As I said earlier I grew up in the Lower Ninth Ward. We used to go hunting and fishing in the wetlands. After Katrina I went to the eastern end of Lower Nine, climbed the levee embankment and looked over the concrete wall to the wet hell of the wasteland that stood where swamp flora and fauna, cypress trees and a diverse array of fish, fowl, reptiles were abundant. What I saw resembled apocalypse later. I literally nearly cried.
Worse yet, the Lower Ninth Ward was destroyed by a levee breach of the Industrial Canal caused by a large barge that was left in the canal. Over three stories tall, this barge broke through the concrete wall atop the levee. Whose responsibility was it to clear the canal, especially in light of the mandated evacuation of New Orleans? The levee didn’t fail, it was busted open by a barge that was neglected.

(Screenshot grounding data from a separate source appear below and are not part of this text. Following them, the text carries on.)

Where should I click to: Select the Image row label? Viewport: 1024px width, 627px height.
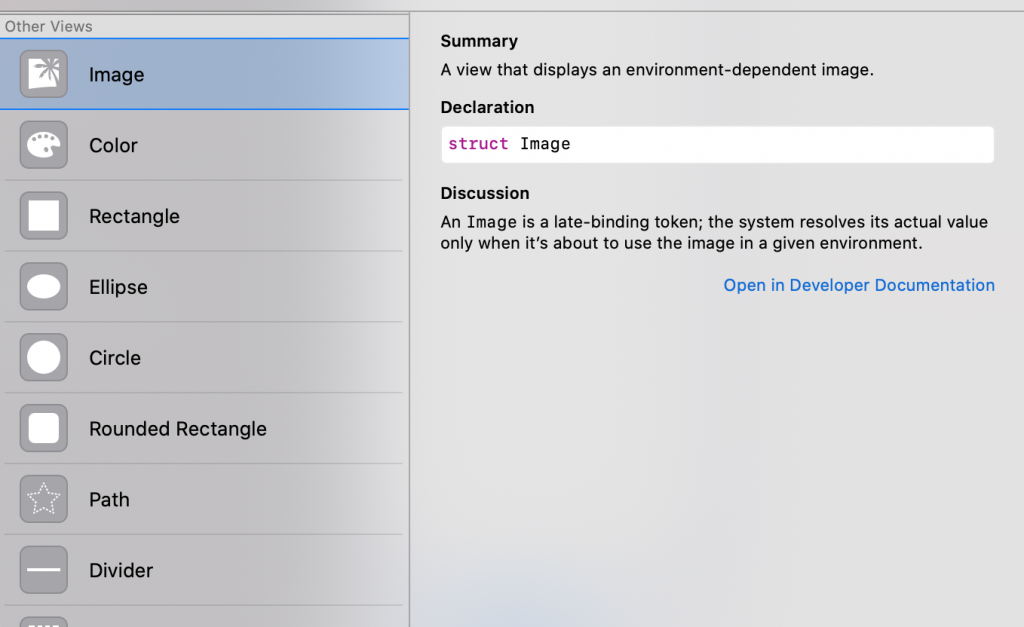click(x=116, y=75)
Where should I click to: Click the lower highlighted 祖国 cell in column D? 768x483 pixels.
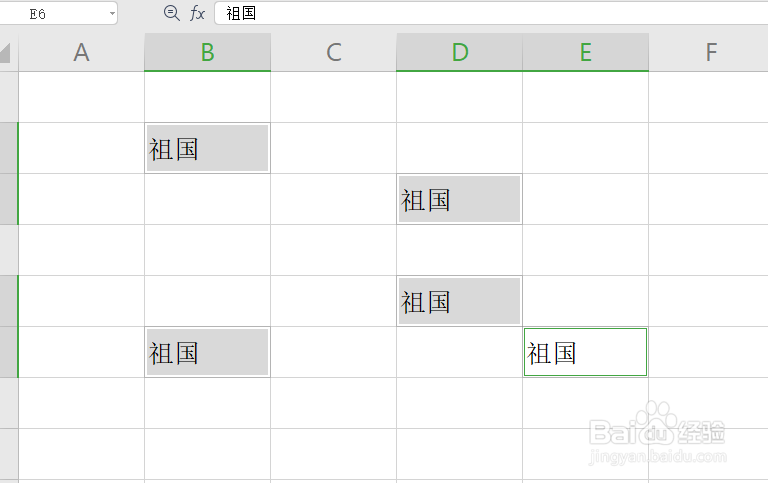pyautogui.click(x=459, y=301)
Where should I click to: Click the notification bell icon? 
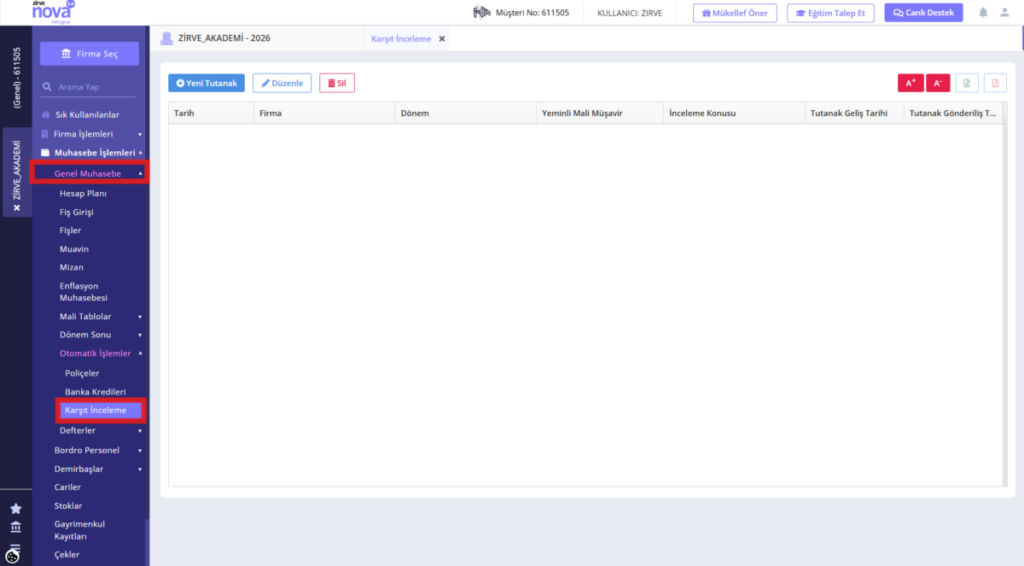(983, 12)
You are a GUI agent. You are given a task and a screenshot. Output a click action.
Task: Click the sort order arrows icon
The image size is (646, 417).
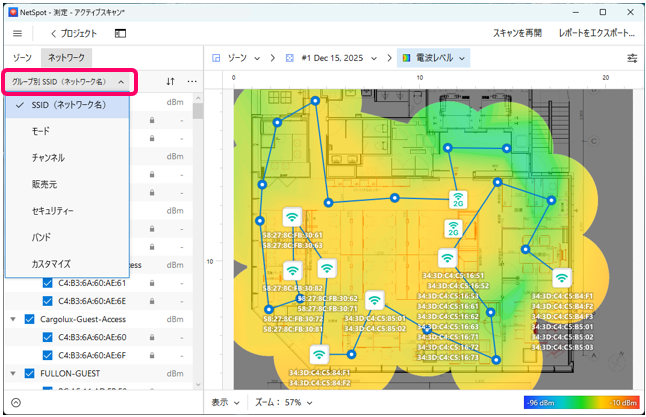[x=170, y=81]
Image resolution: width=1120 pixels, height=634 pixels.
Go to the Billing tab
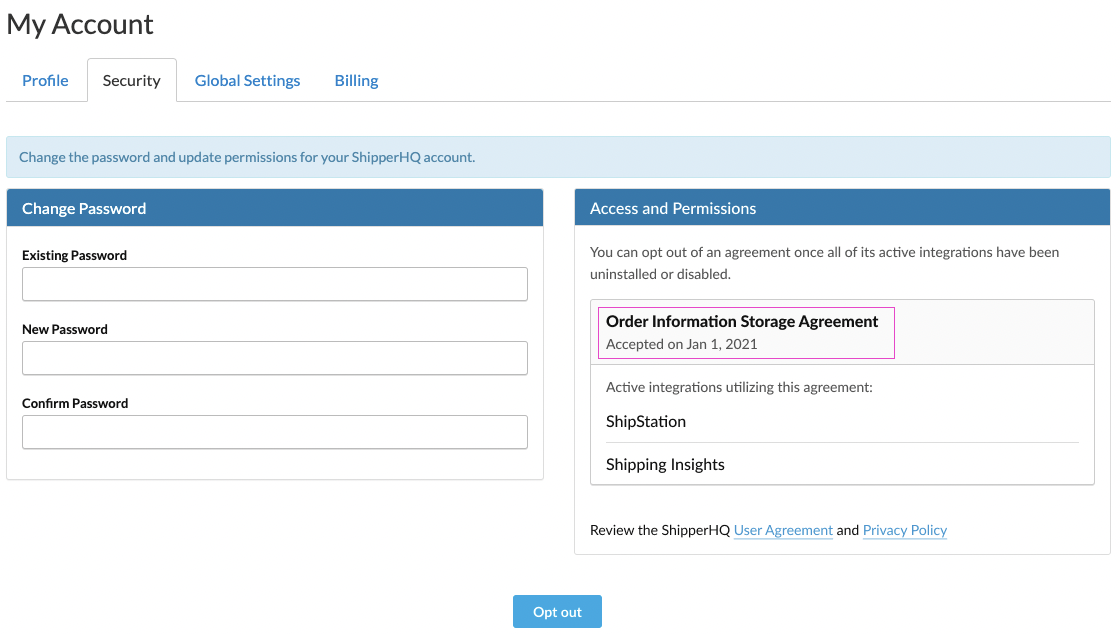coord(356,81)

In 2005 Lower 9 had over 70% home ownership and was overwhelmingly black in its residential composition. If you go down there today, it is clear that there has been no serious redevelopment. This is a massive failure at all levels of government from city, to parish, to state, to federal government. Or is it? Perhaps this is not a failure but instead is the very real intentions. The motherfuckers were trying to kill us.
And in case you think I exaggerate, I refer you to John M. Barry’s book “Rising Tide: The Great Mississippi Flood of 1927 and How it Changed America.” Barry describes how the proud fathers of New Orleans blew up the levee in St. Bernard Parish in 1927. They promised to compensate and make whole those who were affected by the flood. In his documentary about Katrina movie director Spike Lee even includes footage of the officials actually igniting the dynamite and blowing up the levee. The people of St. Bernard never received what was promised. Worse yet, blowing up the levee was unnecessary as the water levels had not reached flood levels and were subsiding prior to the government action.
We experienced Katrina but did we understand what we experienced? Do we really know the causes of the damage that was done and who was responsible? Have we undertaken real efforts to compensate those who were damaged and to redevelop the areas most affected. Isn’t it ironic that the two areas most affected, most damaged, most destroyed as the result of human activity and not simply the result of levee failure have received the least attention and have had only a miniscule amount of redevelopment as compared to other areas of New Orleans? Is it any wonder I do not celebrate the redevelopment of New Orleans? What do I, a child of Lower Nine have to celebrate?
I return to the words of Frederick Douglass.
I have nothing to celebrate in the “New” New Orleans. I say it with a sad sense of disparity between us. I am not included within the pale of this glorious anniversary! Your high independence only reveals the immeasurable distance between us. The blessings in which you this day rejoice are not enjoyed in common. The rich inheritance of justice, liberty, prosperity, and independence bequeathed by your fathers is shared by you, not by me. The sunlight that brought life and healing to you has brought stripes and death to me. This “New” New Orleans is yours, not mine.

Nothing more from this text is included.